Hi there,
Using certbot to generate a certificate for andersonquigley.com , which works great.
However, doing an SSL test on sslabs tells me that the certificate chain is incomplete
https://www.ssllabs.com/ssltest/analyze.html?d=andersonquigley.com
I set up the apache vhost with:
SSLCertificateFile /etc/letsencrypt/live/andersonquigley.com/fullchain.pem
SSLCertificateKeyFile /etc/letsencrypt/live/andersonquigley.com/privkey.pem
fullchain contains 2 -----BEGIN/END CERTIFICATE----- certificate blocks.
Any ideas what the problem could be?
_az
February 20, 2019, 9:29am
2
It sounds like you are using an old-ish version of Apache httpd.
Combined certificate format (fullchain.pem
) support was introduced in Apache 2.4.8.
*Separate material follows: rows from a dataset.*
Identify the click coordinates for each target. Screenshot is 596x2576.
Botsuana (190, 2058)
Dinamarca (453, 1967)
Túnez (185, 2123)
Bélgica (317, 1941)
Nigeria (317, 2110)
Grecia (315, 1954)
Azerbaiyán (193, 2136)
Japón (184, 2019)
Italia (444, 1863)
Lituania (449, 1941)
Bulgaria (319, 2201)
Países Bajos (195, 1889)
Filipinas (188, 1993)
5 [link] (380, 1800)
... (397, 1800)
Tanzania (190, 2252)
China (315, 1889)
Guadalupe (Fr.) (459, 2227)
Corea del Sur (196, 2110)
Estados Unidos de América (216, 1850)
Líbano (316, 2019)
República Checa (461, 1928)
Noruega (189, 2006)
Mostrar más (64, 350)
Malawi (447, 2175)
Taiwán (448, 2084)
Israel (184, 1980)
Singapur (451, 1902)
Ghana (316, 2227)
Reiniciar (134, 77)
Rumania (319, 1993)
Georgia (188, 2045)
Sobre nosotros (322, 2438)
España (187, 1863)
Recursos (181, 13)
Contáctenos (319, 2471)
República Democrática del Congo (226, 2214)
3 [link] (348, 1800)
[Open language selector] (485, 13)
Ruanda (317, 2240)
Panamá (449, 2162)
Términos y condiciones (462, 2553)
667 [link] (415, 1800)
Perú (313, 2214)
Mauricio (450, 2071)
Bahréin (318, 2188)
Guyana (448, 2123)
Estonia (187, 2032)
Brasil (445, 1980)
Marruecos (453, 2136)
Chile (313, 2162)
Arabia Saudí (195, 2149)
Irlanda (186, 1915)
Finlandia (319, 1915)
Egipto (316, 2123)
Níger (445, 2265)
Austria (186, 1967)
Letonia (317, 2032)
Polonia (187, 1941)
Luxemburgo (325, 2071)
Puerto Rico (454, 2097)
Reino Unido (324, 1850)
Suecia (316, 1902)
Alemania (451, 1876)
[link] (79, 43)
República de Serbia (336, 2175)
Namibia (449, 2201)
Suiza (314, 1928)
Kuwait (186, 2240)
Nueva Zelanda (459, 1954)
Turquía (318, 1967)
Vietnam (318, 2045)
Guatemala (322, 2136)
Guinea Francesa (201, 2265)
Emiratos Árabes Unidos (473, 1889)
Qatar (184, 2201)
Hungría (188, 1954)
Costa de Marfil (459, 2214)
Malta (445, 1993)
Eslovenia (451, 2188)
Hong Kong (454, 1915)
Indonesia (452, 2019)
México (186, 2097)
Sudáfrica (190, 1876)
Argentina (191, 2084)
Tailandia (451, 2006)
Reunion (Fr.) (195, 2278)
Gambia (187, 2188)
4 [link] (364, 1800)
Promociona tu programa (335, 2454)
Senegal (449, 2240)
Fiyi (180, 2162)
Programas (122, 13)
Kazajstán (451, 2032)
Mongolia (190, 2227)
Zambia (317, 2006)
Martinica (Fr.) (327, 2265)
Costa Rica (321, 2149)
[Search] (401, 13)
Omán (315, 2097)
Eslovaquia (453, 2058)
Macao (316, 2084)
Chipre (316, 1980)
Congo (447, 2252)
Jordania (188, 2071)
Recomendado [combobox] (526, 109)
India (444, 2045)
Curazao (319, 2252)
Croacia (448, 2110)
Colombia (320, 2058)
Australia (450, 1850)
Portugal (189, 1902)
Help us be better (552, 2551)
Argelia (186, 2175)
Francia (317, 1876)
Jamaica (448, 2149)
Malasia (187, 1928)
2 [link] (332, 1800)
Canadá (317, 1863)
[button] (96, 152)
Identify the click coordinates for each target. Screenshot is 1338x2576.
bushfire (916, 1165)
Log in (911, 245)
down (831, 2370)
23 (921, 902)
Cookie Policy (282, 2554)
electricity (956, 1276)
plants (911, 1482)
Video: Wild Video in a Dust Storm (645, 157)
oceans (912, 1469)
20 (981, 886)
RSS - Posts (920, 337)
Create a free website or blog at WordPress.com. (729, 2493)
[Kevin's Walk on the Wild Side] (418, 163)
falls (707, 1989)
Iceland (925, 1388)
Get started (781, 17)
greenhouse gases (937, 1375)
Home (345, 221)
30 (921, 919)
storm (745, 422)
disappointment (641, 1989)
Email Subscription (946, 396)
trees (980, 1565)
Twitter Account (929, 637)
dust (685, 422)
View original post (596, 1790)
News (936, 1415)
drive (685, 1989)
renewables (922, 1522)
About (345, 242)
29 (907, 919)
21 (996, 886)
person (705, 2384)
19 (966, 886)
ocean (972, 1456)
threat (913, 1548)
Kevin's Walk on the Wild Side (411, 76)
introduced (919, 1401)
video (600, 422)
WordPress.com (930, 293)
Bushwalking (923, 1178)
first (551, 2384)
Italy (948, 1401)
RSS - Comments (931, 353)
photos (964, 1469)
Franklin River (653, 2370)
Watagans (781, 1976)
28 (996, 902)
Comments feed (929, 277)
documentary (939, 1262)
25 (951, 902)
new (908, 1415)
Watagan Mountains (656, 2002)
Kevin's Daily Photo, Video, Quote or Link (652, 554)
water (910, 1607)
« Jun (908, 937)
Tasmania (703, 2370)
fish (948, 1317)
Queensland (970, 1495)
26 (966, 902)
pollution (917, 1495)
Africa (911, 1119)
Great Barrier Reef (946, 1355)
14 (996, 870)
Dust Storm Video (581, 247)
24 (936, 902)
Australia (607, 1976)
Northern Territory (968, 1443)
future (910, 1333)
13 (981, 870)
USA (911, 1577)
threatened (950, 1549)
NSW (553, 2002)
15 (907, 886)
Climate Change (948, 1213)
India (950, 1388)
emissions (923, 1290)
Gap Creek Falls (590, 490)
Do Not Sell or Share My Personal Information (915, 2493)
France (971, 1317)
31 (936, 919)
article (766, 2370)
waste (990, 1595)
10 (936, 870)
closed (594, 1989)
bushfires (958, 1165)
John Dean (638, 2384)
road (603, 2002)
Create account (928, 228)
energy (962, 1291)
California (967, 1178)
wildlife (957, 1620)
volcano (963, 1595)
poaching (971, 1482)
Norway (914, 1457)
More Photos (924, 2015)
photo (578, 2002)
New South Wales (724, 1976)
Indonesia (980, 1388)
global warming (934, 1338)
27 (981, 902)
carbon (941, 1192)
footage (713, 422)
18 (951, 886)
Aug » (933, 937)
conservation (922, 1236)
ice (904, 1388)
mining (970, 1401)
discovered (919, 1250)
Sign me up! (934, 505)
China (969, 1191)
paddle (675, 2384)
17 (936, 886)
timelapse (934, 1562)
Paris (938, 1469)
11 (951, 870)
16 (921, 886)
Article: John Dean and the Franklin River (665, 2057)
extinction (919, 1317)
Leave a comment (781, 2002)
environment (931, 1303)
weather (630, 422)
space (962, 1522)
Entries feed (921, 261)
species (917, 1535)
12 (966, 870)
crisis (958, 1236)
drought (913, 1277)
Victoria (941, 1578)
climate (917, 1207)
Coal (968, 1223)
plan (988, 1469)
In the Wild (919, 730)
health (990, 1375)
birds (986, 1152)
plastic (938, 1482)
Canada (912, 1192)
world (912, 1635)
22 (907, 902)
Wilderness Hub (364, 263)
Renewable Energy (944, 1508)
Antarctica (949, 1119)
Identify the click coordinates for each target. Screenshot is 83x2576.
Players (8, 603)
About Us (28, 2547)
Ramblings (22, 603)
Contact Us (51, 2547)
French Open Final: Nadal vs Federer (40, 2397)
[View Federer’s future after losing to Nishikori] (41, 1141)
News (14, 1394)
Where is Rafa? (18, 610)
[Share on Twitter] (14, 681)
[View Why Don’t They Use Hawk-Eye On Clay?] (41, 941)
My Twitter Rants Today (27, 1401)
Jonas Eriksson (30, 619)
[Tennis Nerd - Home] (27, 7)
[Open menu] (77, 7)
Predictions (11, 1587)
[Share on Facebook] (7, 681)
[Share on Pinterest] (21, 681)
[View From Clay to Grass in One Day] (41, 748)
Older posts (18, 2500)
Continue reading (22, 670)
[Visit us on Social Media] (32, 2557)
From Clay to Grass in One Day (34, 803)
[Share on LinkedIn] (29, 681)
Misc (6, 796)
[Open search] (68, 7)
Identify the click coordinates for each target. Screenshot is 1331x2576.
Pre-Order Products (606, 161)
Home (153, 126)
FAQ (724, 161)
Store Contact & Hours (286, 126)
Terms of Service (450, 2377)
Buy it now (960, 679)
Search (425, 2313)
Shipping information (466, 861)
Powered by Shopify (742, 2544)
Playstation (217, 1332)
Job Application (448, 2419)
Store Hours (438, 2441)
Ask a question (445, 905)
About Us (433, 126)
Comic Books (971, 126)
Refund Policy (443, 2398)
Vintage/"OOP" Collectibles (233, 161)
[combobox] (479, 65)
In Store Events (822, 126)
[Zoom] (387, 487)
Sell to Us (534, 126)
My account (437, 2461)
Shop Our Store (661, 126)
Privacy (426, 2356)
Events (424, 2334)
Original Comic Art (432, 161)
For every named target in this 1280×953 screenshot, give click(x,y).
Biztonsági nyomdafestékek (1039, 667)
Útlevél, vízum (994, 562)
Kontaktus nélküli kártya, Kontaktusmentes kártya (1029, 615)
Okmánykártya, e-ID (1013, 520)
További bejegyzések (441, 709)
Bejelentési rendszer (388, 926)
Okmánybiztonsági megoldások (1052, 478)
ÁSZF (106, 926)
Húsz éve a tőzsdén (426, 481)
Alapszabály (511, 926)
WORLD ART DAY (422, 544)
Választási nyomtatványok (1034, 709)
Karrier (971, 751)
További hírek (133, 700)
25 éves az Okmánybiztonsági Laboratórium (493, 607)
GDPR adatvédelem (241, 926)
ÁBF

You’ll probably need to add:
SSLCertificateChainFile /etc/letsencrypt/live/andersonquigley.com/chain.pem
2 Likes
Thanks for the quick response.
That seems to have done it!
Weird, as I’m using apache 2.4.7:
$ apachectl -v
Server version: Apache/2.4.7 (Ubuntu)
$ certbot --version
certbot 0.26.1
1 Like
Ah yes, sorry version number is lower!
_az
February 20, 2019, 9:36am
5
1 patch level higher and your version would have worked, haha .
2 Likes
system
Closed
March 22, 2019, 9:42am
6
This topic was automatically closed 30 days after the last reply. New replies are no longer allowed.